**STUDY QUESTIONS:**
• A. List the steps of the hypothetical job scenario that the blog post about Jay Leno and Conan O'Brien lays out, in order.
• B. In the blog post about Jay Leno and Conan O'Brien, which job was Conan O'Brien "promoted" to?
• C. Extend the blog post about Jay Leno and Conan O'Brien, picking up after its final sentence.

**TEXT SECTION:**

=== Section Start ===

Saturday, January 16, 2010

"...They Call It A One Way Street For A Reason..."

First, the obvious disclaimer.

Tens of thousands of people are dead, dying and/or suffering in Haiti as the world rallies to try and help them recover from the devastation.

And, in that light, the problems of Jay Leno and the Benny Hill bunch disguised as a television network calling themselves NBC are about as unimportant as the definition of the word allows.

That said...

I said on the air yesterday morning that, for me, after a couple of weeks of hearing the hype and processing the propaganda, the issue of who should be on where and at what time boils down to a simple matter of principle.

Jay Leno left The Tonight Show for another job.

The Jay Leno Show.

Conan O'Brien was "promoted" to Jay's job hosting The Tonight Show.

The Jay Leno Show failed.

That, right there, should be the end of the story.

Because if you take all the show biz glitz, glamour, drama and bullshit out of the equation, the aforementioned simple matter of principle is all that remains.

And for those who can't seem to find how to take all the show biz glitz, glamour, drama and bullshit out of the equation, allow me to assist with the following scenario.

You are offered another job.

You accept the offer.

You resign your present job.

You move on to your new job.

Someone is hired to take your place at your old job.

For whatever reason, the new job doesn't work out.

Would it cross your mind, for even a second, to expect your previous employer to fire the person who replaced you and welcome you back to your old job as if none of it had ever happened?

Of course not.

The exception, of course, being you were classless, self centered and unprofessional.

Jay Leno's "fans" are blathering that "Jay is funnier, so he should come back" or "Conan just isn't as good as Jay"..yada, yada.

The respective abilities of the employees are irrelevant.

Whether their job is to shuffle papers...

Or entertain millions of people every night.

In a world of professional courtesy, leaving for greener pastures is a time honored and mutually respected path that we are all free to travel.

=== Section End ===

**MATERIAL PROVIDED:**
=== Section Start ===

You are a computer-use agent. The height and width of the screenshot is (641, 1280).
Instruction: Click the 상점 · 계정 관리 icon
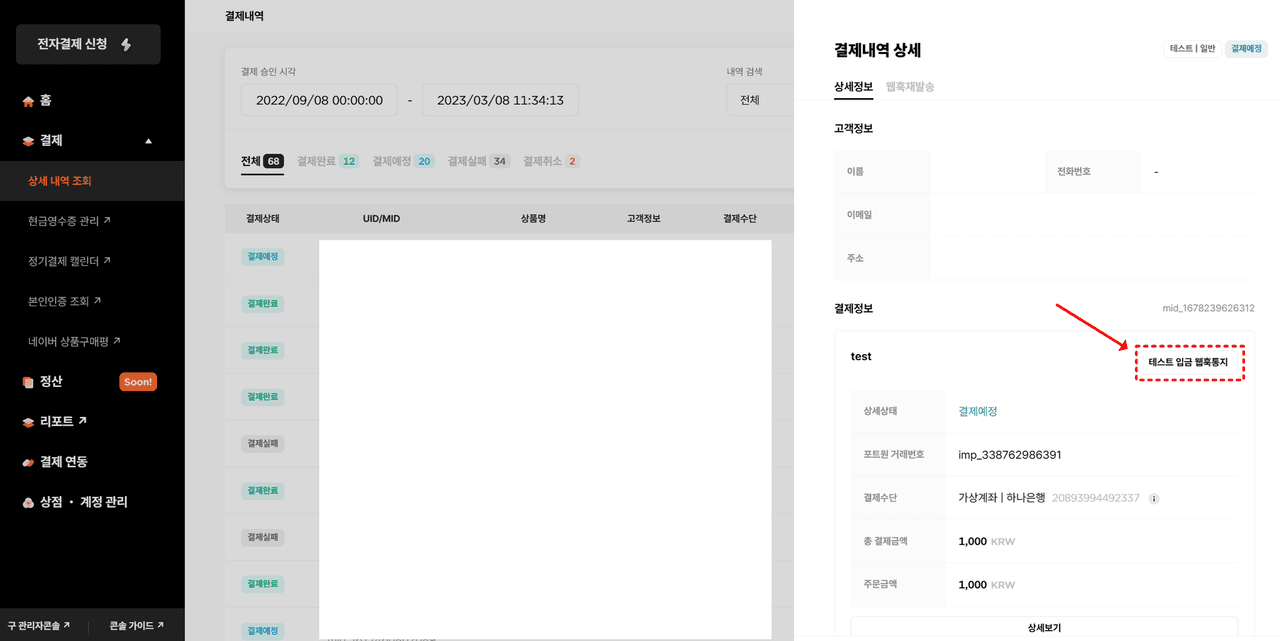click(28, 502)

=== Section End ===

**OUTPUTS FOR THE TASKS:**
• A.
1. You are offered another job.
2. You accept the offer.
3. You resign your present job.
4. You move on to your new job.
5. Someone is hired to take your place at your old job.
6. For whatever reason, the new job doesn't work out.

• B. He was "promoted" to Jay Leno's job hosting The Tonight Show.

• C.
One way.

NBC needs to wish Jay well in his future endeavors.

Jay needs to man up and move on to the next challenge.

And we all need to hit "off" on the remote and get back to packing clothes and canned goods to send to Port Au Prince.

Saturday, January 9, 2010

"Uptown Girl, She's Been Headed in A Downward Swirl..."

Hello, I'm Scott Edward Phelps.

Many of you know me from my radio shows, various and sundry websites, including, of course, several different blogsites where I offer my satirical, saucy and sassy assessement of life, love and pursuit of calorie free, heavily sugared dessert toppings,

Today,though, I'm just Scott Edward Phelps, everyman.

And I'd like to talk to you about something that touches all of our lives, each and every day.

Yes, I'm talking about Syndrome Syndrome.

No, not the impulsive behavior that manifests itself in the repeating of words.

That's Redundant Reduncancy.

Syndrome Syndrome...the creation of new syndromes from within the parameters of existing syndromes, thereby creating another syndrome which will, inevitably, spawn even more syndromes.

Please take just a moment and read the touching and brave story of one syndrome sufferer, celebrity by birth, Alexa Ray Joel.

(CNN) -- The end of 2009 was a "whirlwind" for Alexa Ray Joel, but she's stepping into 2010 with a new focus: Raising awareness about heartbreak-related depression.

"I have many exciting new developments for the New Year," Joel wrote on her Facebook page December 31. "Most importantly, [helping] young girls with something I feel I know a GREAT deal about: Heartbreak-Related Depression."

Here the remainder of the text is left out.